00:46:03,298 [John Lanza]
Yeah.

00:46:03,667 [Barbara Coloroso]
“And I’m listening to your body too.”

00:46:05,748 [John Lanza]
Yeah.

00:46:05,778 [Barbara Coloroso]
So it comes in all areas. You see, finance doesn’t just drop in all by itself. You’ll notice I put that as a separate chapter in my book.

00:46:14,337 [John Lanza]
Mm-hmm.

00:46:14,357 [Barbara Coloroso]
But it fits the same guidelines.

00:46:17,538 [John Lanza]
Yeah.

00:46:18,478 [Barbara Coloroso]
With developmental levels and… When they leave our homes, believe me, they need to have full control over how to handle their finances. They may even be coming back to you with things you don’t know because who knows what’s gonna be developed later? I mean, we didn’t have cryptocurrency. We didn’t have, um, real tuned into the stock market. And some kids are living in families where that’s just part of their life because they watch mom and dad do it, and others, um, have no clue. I came from a very poor family, and my parents hadn’t graduated from high school. I’m a generation over you, [laughs] you know, at 77. Um, uh, with the, my, uh, mom and dad, they had no clue how to get my older sister, we were, uh, uh, 13 months apart, uh, how she could go to college. And a history teacher, no, an English teacher, Claude Higgins, came out to my mom and dad at their home. And my mother made p- cream puffs, which was special and all that, uh, for them. And my dad was an electrician, so finally he put plates on some of the, the, um-

00:47:23,437 [John Lanza]
[laughs]

00:47:23,448 [Barbara Coloroso]
… yeah, electrical outlets for, uh, teachers coming to the, uh, our home. And he showed them how

00:47:32,078 [Barbara Coloroso]
we could apply for grants, apply for loans to get into college. So what my sister did for us was my mom and dad worked through that process to get her in school, in college-

00:47:43,357 [John Lanza]
Mm-hmm

00:47:43,368 [Barbara Coloroso]
… and she became a teacher. It made it a whole lot easier for me to do the same.

00:47:47,888 [John Lanza]
Mm-hmm.

00:47:48,258 [Barbara Coloroso]
But somebody had to teach them.

00:47:50,327 [John Lanza]
Yeah.

00:47:50,377 [Barbara Coloroso]
So the same with finances. That was part of financial knowledge my parents did not have. They did not know how to put five kids through college. Well, there were ways that we could do that. You know, work-work study, applying for grants, applying for PELLA grants and the like.

00:48:08,087 [John Lanza]
Yeah.

00:48:08,187 [Barbara Coloroso]
So that’s part of the instruction. And now the opposite can happen today with people losing their jobs, possibly falling into a severe recession, where if we have talked honestly to kids about money and how much we can afford to give them when they are teenagers and mom and dad have lost their jobs, the teenager’s more likely to be willing to pitch in. Because poorer families have done that always. Many of our migrant children, when there were rough times, they were out in the fields doing that kind of work. So we can learn from maybe grandparents about how to handle this. But don’t scare your kids. Don’t say, “Oh my God-

00:48:46,457 [John Lanza]
Yeah

00:48:46,468 [Barbara Coloroso]
… we’re losing the house. We’re gonna…” You know, you, you use your wisdom [laughs] here. How much can they handle?

Pixel coordinate grounding data
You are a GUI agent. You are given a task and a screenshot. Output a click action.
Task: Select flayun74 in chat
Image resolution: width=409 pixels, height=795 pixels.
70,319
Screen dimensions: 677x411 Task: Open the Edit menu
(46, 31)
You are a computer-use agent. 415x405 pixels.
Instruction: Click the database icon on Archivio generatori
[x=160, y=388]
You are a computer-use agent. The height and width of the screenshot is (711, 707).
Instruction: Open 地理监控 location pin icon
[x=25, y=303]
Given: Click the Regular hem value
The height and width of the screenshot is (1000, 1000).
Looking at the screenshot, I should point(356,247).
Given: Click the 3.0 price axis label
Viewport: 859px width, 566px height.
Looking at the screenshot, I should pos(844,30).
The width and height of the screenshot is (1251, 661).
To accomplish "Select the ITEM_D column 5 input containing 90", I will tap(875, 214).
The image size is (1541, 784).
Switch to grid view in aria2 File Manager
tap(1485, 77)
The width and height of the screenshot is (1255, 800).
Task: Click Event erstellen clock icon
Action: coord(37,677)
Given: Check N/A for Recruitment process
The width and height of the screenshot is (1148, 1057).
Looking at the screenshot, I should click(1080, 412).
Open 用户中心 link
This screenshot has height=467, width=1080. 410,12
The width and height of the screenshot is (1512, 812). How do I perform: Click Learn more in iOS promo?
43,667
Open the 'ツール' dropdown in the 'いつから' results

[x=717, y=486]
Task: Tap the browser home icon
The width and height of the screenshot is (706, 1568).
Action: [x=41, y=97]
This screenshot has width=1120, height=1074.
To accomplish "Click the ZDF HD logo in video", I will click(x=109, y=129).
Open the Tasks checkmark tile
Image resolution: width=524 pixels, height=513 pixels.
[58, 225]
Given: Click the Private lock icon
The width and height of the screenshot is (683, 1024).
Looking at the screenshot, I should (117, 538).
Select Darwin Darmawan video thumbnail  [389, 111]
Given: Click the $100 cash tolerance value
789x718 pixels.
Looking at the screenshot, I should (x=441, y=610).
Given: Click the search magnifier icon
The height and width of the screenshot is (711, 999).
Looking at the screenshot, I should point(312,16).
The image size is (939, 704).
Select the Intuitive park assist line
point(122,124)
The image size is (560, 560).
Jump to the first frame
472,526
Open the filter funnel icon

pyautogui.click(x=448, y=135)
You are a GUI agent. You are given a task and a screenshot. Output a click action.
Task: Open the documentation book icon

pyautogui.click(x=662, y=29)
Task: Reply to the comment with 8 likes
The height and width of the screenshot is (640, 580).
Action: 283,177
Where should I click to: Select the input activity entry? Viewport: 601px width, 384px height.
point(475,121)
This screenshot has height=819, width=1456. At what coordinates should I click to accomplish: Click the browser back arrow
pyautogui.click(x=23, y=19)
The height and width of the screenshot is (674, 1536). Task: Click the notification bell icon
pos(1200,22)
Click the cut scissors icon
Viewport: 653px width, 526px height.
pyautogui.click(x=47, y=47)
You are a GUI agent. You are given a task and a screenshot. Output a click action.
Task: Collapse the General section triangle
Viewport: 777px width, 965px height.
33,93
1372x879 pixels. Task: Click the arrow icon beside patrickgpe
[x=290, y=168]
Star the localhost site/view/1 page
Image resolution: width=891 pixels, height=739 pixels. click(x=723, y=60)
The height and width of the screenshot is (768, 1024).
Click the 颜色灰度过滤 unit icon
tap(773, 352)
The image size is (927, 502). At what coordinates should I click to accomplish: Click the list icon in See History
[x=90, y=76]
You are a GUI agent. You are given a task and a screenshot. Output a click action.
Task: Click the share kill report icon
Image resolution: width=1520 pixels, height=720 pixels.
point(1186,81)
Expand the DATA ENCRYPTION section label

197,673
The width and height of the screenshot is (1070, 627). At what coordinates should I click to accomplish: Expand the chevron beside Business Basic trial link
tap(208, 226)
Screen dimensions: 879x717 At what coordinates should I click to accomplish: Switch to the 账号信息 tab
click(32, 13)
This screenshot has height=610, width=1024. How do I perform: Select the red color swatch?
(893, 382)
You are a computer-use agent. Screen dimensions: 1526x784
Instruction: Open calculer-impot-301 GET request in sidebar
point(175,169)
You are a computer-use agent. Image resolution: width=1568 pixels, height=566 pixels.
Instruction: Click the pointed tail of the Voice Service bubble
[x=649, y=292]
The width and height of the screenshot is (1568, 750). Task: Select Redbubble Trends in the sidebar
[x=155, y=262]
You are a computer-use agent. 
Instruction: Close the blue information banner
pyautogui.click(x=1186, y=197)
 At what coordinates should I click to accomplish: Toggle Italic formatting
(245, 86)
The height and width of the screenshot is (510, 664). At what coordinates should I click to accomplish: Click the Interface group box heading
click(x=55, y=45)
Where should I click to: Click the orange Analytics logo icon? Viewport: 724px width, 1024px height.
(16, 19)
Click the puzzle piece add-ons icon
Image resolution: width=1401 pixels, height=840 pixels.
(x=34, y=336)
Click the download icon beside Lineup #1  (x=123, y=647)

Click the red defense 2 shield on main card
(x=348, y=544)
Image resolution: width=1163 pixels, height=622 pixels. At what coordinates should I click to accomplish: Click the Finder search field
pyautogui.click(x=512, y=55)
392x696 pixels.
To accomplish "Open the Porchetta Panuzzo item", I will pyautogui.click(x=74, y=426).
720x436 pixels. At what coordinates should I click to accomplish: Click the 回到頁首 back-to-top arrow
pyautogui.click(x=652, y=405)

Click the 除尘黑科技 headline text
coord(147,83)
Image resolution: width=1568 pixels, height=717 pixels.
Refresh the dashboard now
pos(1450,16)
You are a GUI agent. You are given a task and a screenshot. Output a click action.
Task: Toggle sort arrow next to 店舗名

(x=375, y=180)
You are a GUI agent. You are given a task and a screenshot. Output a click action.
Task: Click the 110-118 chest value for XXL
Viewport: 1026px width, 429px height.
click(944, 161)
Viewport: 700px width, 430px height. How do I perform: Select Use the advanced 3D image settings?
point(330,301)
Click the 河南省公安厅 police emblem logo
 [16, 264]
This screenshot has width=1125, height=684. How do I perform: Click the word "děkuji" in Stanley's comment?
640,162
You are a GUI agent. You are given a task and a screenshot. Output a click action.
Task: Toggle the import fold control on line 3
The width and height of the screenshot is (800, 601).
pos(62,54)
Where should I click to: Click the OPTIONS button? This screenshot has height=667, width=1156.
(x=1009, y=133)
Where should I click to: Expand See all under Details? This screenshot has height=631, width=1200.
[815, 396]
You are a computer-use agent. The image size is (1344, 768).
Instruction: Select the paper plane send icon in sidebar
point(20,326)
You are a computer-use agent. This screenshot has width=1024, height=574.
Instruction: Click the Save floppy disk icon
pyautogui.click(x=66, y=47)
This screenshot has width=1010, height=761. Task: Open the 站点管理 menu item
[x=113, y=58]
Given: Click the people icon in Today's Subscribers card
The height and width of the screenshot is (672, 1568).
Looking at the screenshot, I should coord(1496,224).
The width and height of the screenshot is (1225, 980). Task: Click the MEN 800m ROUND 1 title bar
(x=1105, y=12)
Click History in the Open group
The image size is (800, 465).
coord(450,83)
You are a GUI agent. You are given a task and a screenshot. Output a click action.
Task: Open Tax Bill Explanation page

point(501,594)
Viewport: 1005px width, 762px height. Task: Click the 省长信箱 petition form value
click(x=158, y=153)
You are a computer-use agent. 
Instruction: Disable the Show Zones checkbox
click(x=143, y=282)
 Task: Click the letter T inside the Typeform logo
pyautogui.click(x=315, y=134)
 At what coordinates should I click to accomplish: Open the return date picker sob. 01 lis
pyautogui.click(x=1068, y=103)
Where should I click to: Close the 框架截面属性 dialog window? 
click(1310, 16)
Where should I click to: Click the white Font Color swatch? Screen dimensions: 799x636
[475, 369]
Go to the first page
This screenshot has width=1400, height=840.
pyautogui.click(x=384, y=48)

Set of tasks
1. In the transcript, list the ways of getting children through college that Barbara Coloroso names in the turn beginning "So the same with finances."
2. Retype the passage of the transcript between "00:47:50,377 [Barbara Coloroso]" and "and the like.", inclusive.
Work only from the transcript. The records play no part here.

Task solutions
1.
- Work study
- Applying for grants
- Applying for PELLA grants

2.
00:47:50,377 [Barbara Coloroso]
So the same with finances. That was part of financial knowledge my parents did not have. They did not know how to put five kids through college. Well, there were ways that we could do that. You know, work-work study, applying for grants, applying for PELLA grants and the like.